Introduction to Clare of Assisi: Early Documents - 14 

But this designation of Clare as nothing other than "an offshoot" or the most faithful disciple of Francis has tended to obscure her unique position in the Gospel tradition of Francis. On closer examination, Clare emerges more clearly as one who accepted the charism of Francis, expressed it in her unique feminine way, and, at a period of medieval history in which the role of women was also undergoing change, shattered many of the traditional religious stereotypes. As we study Clare more carefully, she becomes more of a strong, thoroughly convinced and heroic woman who would not let the purity of Francis's vision die despite the enormous forces discouraging her.

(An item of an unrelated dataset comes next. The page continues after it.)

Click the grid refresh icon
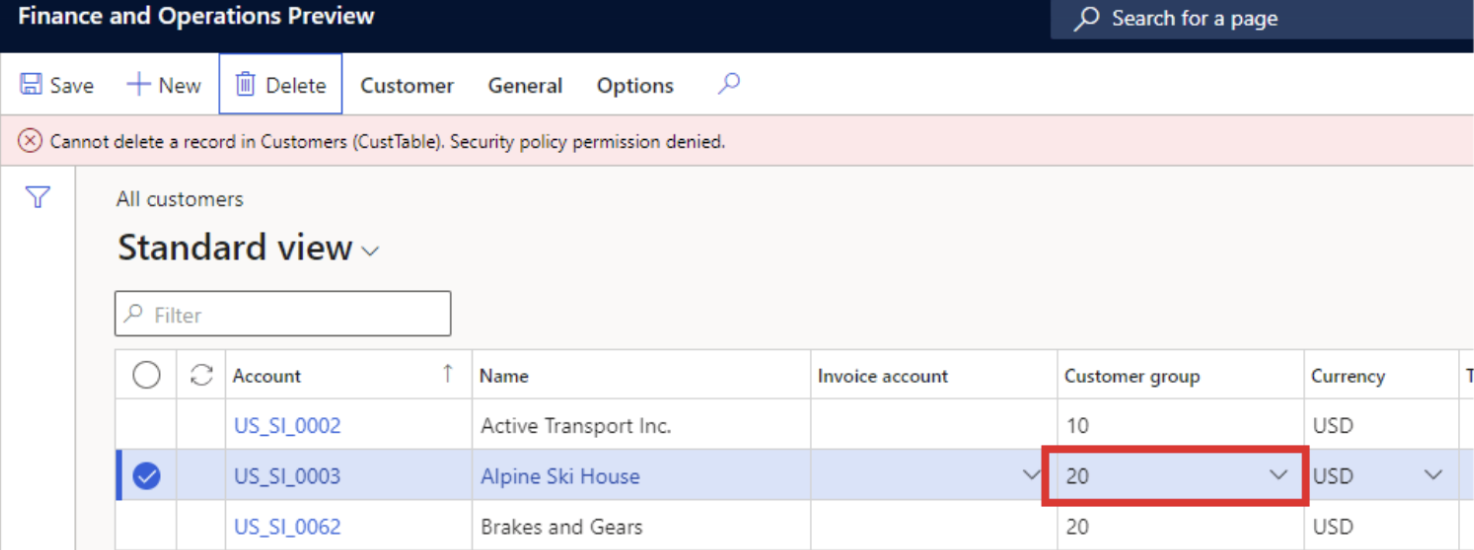Viewport: 1474px width, 550px height. point(201,376)
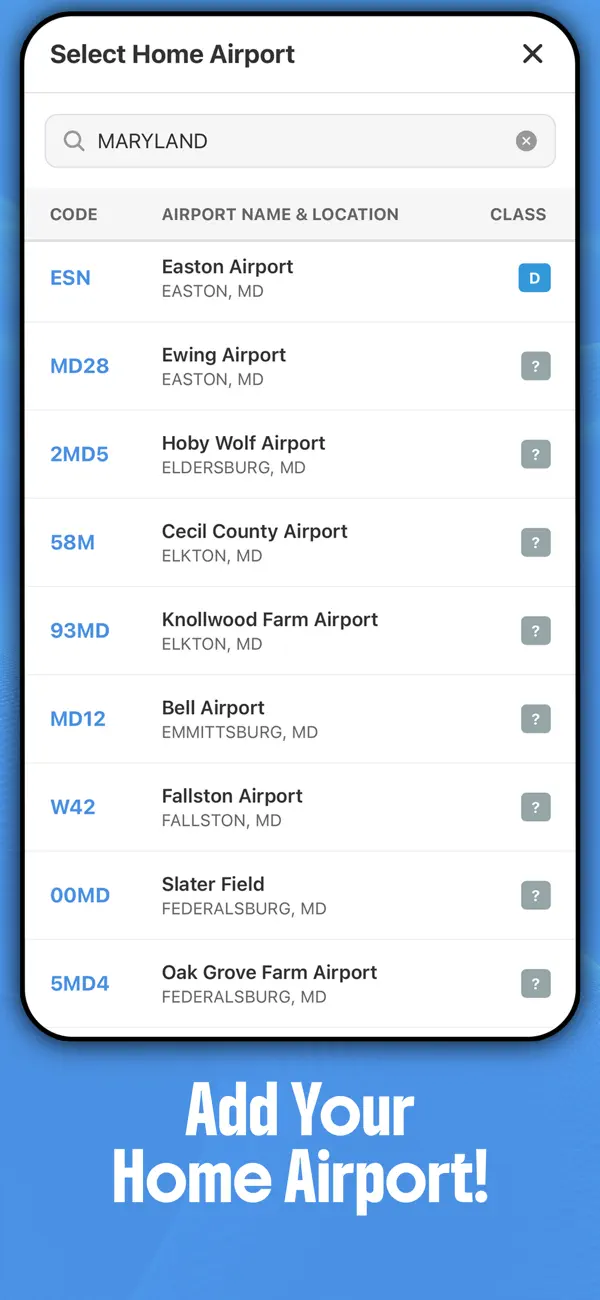Image resolution: width=600 pixels, height=1300 pixels.
Task: Tap the unknown class badge for Cecil County Airport
Action: [536, 542]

During the twenty-seven years between the death of Francis and her own, she became the living witness who strongly shaped the consciousness of the family drawn to the Gospel understanding of Francis and, during that period, unwittingly became a creative innovator of the religious life of the Church


The fundamentals of Clare's life can be ascertained through the official document prepared for her canonization, the Acts of the Process. Pope Innocent IV entrusted Bishop Bartholomew of Spoleto to interview the women who had lived with Clare in San Damiano and those who knew her in her youth in Assisi. Sister Filippa, the third witness, testified under oath to the apprehension of Clare's mother, Ortulana, as the time of her child's birth drew near. Ortulana frequently visited a nearby church, the witness states, and one day heard a response to her prayer for the safe delivery of her child. "O lady," a voice told her, "do not be afraid, for you will joyfully bring forth a clear light that will illumine the world." Within a short time, a female child was born to Ortulana and her husband Favarone, and was named Chiara or Clare, the clear or bright one.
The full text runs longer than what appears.